Le procès du "groupe de Tarnac", d’abord mis en cause pour terrorisme  avant que la qualification soit abandonnée, a débuté mardi dans une drôle d’ambiance. Les huit militants libertaires, poursuivis notamment pour la dégradation d’une ligne SNCF il y a dix ans, ont affiché une attitude décontractée, assez peu habituelle dans les salles d’audience.

Parmi les prévenus de ce procès, qui devrait durer trois semaines, Julien Coupat, 43 ans et présenté comme le théoricien du groupe, s’est montré étonnamment détaché. La justice reproche aux principaux prévenus d'avoir participé au sabotage d'une ligne SNCF en région parisienne, et organisé des actions violentes contre des intérêts de l'État, notamment le 3 novembre 2008 lors d'une manifestation à Vichy.

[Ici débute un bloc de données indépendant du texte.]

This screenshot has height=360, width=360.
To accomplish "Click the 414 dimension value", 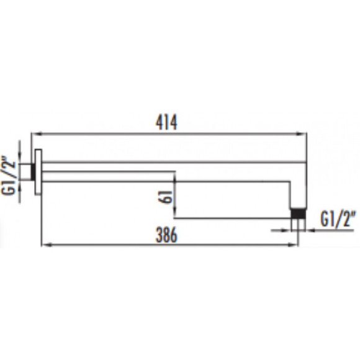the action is (166, 123).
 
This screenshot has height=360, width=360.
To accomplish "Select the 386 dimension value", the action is (166, 235).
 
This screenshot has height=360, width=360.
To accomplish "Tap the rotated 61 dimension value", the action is (165, 197).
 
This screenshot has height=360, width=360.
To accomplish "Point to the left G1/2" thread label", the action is (9, 175).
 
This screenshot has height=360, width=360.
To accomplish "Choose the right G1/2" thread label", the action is (338, 219).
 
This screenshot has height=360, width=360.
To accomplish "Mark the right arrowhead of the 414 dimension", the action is (301, 133).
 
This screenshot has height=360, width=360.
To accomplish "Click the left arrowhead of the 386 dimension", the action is (47, 245).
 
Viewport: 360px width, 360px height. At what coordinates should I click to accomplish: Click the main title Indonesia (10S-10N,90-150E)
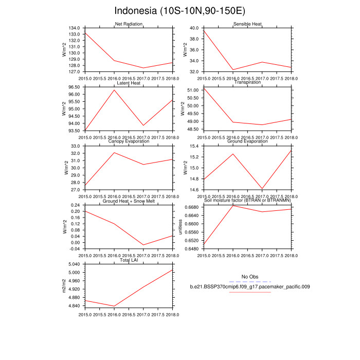pyautogui.click(x=179, y=11)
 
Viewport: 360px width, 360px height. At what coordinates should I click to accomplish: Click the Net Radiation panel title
pyautogui.click(x=129, y=24)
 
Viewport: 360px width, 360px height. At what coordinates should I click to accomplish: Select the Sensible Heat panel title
pyautogui.click(x=247, y=24)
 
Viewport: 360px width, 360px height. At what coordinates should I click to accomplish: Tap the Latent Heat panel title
pyautogui.click(x=129, y=83)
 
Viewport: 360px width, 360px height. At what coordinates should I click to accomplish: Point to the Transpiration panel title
pyautogui.click(x=247, y=83)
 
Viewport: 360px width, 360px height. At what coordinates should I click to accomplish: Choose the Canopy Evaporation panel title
pyautogui.click(x=129, y=141)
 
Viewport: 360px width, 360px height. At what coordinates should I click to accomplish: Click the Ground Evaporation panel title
pyautogui.click(x=247, y=141)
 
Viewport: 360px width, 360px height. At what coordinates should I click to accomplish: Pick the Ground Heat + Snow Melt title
pyautogui.click(x=129, y=201)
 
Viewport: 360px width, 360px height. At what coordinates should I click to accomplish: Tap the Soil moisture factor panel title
pyautogui.click(x=247, y=201)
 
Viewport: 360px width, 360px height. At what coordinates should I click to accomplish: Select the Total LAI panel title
pyautogui.click(x=129, y=260)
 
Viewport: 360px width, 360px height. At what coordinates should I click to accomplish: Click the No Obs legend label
pyautogui.click(x=250, y=277)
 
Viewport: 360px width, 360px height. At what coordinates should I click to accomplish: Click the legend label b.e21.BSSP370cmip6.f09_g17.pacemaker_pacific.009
pyautogui.click(x=250, y=286)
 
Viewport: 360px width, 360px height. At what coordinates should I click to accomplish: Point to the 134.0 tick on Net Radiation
pyautogui.click(x=74, y=28)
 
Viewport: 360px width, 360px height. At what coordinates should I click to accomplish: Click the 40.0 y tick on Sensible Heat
pyautogui.click(x=194, y=28)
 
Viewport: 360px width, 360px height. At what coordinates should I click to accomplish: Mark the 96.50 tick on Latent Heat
pyautogui.click(x=74, y=87)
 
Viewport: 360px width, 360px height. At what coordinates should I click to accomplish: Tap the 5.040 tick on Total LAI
pyautogui.click(x=74, y=264)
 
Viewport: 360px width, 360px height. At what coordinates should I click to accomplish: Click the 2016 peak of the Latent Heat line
pyautogui.click(x=114, y=90)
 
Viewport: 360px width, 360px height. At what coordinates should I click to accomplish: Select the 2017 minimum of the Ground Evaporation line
pyautogui.click(x=262, y=189)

Humour potache et bruyant soutien. Les prévenus n’ont pas hésité à manier l’humour potache, comme des élèves dissipés. Julien Coupat a ainsi ostensiblement fixé le plafond quand la présidente lui a rappelé les charges retenues contre lui. Son ami Mathieu Burnel est ensuite venu à sa rescousse. Quand Coupat est prié par la présidente de ranger sa barre de céréales, Burnel demande s’il y aura une pause pour le goûter. Pendant ce temps, à l’extérieur de la salle, une trentaine de soutiens des prévenus, qui n’ont pas pu tous rentrer, scandent leur mécontentement. "Laissez-nous rentrer, laissez-les sortir !", crient-ils.

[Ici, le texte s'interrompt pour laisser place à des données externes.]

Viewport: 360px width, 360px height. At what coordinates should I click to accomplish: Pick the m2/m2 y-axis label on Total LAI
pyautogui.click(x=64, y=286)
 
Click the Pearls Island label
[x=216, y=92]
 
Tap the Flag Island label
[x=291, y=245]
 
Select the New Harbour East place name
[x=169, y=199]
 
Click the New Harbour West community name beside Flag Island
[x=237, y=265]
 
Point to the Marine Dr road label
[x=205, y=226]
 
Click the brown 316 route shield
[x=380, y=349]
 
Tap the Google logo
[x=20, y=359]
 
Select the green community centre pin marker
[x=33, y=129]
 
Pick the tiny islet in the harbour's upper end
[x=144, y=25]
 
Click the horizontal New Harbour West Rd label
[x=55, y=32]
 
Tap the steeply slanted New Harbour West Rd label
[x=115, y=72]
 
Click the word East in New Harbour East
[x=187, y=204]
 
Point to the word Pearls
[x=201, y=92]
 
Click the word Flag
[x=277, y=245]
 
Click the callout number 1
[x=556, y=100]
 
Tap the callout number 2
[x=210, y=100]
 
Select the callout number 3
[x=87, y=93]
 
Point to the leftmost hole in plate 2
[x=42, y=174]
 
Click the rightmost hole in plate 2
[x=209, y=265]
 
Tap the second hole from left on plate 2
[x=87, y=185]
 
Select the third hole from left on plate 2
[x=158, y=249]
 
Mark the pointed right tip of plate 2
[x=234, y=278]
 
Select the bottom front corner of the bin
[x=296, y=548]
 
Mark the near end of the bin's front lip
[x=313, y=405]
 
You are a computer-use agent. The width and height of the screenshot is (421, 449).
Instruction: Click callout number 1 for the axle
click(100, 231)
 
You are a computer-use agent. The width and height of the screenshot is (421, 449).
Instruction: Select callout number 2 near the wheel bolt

Sur le fond, les débats n’ont pas commencé mais les premières passes d’armes ont déjà débuté entre les parties au sujet des nombreux témoins qui n’ont pas répondu aux convocations ou qui ont refusé de venir. Un seul point fait consensus : la demande de transport sur les lieux. La Cour a accepté de se déplacer le 23 mars en Seine-et-Marne, sur les lieux du sabotage d'une ligne SNCF pour lequel certains des membres du "groupe de Tarnac" sont poursuivis pour dégradations.

Une affaire qui s’est dégonflée. L'affaire avait spectaculairement débuté le 11 novembre 2008 avec l'arrestation par 150 policiers cagoulés, devant les caméras de télévision, d'une dizaine de membres de cette communauté installée à Tarnac, petit village de la Corrèze. La ministre de l'Intérieur de l'époque, Michèle Alliot-Marie, salue alors l'interpellation de membres de "l'ultra-gauche, mouvance anarcho-autonome, en lien avec les sabotages" de lignes SNCF.

Quelques jours plus tôt, des caténaires avaient été sabotées dans l'Oise, l'Yonne et en Seine-et-Marne, provoquant une pagaille avec plus d'une centaine de TGV bloqués et 20.000 voyageurs en rade. Cependant, faute de preuves matérielles, l'enquête sur Tarnac s'est enlisée et les dix mis en examen pour association de malfaiteurs à caractère terroriste ont été vite remis en liberté. Aujourd'hui, l'accusation repose pour l'essentiel sur un procès-verbal de surveillance policière du couple Coupat-Lévy la nuit du sabotage à Dhuisy.